Darn! My savings looked way lot better back in the Philippines. But hey, I can't be discouraged. I gotta continue with the financial plans I started to have back home. I arrived with a few hundred dollars at this country and I intend to leave with a more than that in my pocket (literally because I don't use a wallet). However, first things first.

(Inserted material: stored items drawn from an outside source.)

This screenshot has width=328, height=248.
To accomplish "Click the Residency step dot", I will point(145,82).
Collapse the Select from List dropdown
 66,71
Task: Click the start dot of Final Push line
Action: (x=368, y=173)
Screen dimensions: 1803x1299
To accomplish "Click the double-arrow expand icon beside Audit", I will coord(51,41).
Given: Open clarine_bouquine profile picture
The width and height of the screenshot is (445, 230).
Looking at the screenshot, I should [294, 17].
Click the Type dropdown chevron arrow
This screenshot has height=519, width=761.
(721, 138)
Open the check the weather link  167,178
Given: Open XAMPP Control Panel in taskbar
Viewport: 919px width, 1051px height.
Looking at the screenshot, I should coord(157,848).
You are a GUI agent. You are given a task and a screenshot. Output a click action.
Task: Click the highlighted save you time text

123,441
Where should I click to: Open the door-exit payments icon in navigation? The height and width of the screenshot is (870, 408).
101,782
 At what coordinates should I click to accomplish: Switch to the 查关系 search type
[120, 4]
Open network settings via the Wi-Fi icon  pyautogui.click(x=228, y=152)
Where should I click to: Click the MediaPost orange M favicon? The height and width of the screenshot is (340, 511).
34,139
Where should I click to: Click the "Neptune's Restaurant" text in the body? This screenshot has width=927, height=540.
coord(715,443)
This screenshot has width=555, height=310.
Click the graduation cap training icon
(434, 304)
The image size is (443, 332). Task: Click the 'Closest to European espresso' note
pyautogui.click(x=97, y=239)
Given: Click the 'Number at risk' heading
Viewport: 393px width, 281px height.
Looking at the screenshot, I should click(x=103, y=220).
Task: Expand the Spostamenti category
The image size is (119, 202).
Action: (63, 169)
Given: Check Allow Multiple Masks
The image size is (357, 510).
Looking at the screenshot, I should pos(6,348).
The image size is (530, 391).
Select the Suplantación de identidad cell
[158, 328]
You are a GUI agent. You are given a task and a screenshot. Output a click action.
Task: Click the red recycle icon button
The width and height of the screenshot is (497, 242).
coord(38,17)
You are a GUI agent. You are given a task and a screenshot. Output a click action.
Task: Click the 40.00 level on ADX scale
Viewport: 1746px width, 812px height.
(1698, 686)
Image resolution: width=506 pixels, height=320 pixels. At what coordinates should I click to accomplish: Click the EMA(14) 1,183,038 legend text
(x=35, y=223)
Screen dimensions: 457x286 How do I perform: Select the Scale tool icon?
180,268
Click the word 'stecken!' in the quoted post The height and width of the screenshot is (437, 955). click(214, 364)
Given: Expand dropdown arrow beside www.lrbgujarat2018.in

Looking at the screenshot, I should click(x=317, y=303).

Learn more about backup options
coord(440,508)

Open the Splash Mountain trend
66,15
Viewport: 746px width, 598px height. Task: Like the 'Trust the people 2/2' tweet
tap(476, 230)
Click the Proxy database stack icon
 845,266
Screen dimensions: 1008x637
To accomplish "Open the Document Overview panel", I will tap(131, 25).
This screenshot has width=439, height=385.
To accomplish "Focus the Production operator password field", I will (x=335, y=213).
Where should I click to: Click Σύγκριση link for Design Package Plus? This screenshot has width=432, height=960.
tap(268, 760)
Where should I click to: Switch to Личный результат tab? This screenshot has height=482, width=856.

Viet Nam doesn't really have much public transportation, locals rely on bicycles and motorbikes to get around. Buses are rare and have few local routes. Children are trained at an early age to ride bikes and it is a common sight to see a toddler loosely holding a parent's shirt while riding a motorbike. I had no knowledge of this when I set out for Viet Nam. I have heard that there are a lot of motorbikes on the streets but the concept of a lack of public transportation was far from my mind. Motorbike taxis cost about 2usd and regular taxi cabs cost about 4usd for 6 kilometers. Unfortunately for us, my cousin, his girlfriend, and I, are not allowed to ride a motorbike as per an agreement with my other cousin's ex-girlfriend. That was our downfall. Furthermore, the Vietnamese practice siesta --- like the Europeans. Filipinos are familiar with the concept, but it is virtually unheard of in our native country for shopowners, schools, and even some companies to have a brief shutdown for this reason. Because of that, the school were I work closes for 5 hours and resumes at 430pm. Therefore, we take a taxi 4 times a day for 6 days a week. For an average work month with 26 work days, we spend a minimum of 325usd per month excluding weekly trips to the market and other shops. By the way, the house rent costs 200usd and my salary is 500usd. My cousin's girlfriend also works but between the two of us, we can barely make ends meet. Anyway, to make the very long story short:
1. We're moving to a new apartment ASAP (May 20 at the earliest) : We need to pay 8,400,000 vnd (about PhP21,895.8761) by May 5 and pay Ms. Khanh $100 by June 5. That's 3 months rent plus 1 month deposit
2. We're left with no choice but to rent a motorbike for a month, that will cost about 600,000vnd (about PhP1,500) which is way cheaper than the cab fare
In a couple of days we've made some big decisions that will really have a big impact on our stay in this country. Time will tell if we've made good ones. The new apartment includes a contract for one year and will tie us to this province until the 20th of May next year. In addition to that, I have to learn how to ride a motorbike in case of emergencies (i.e. my cousin falling asleep and failing to pick us up).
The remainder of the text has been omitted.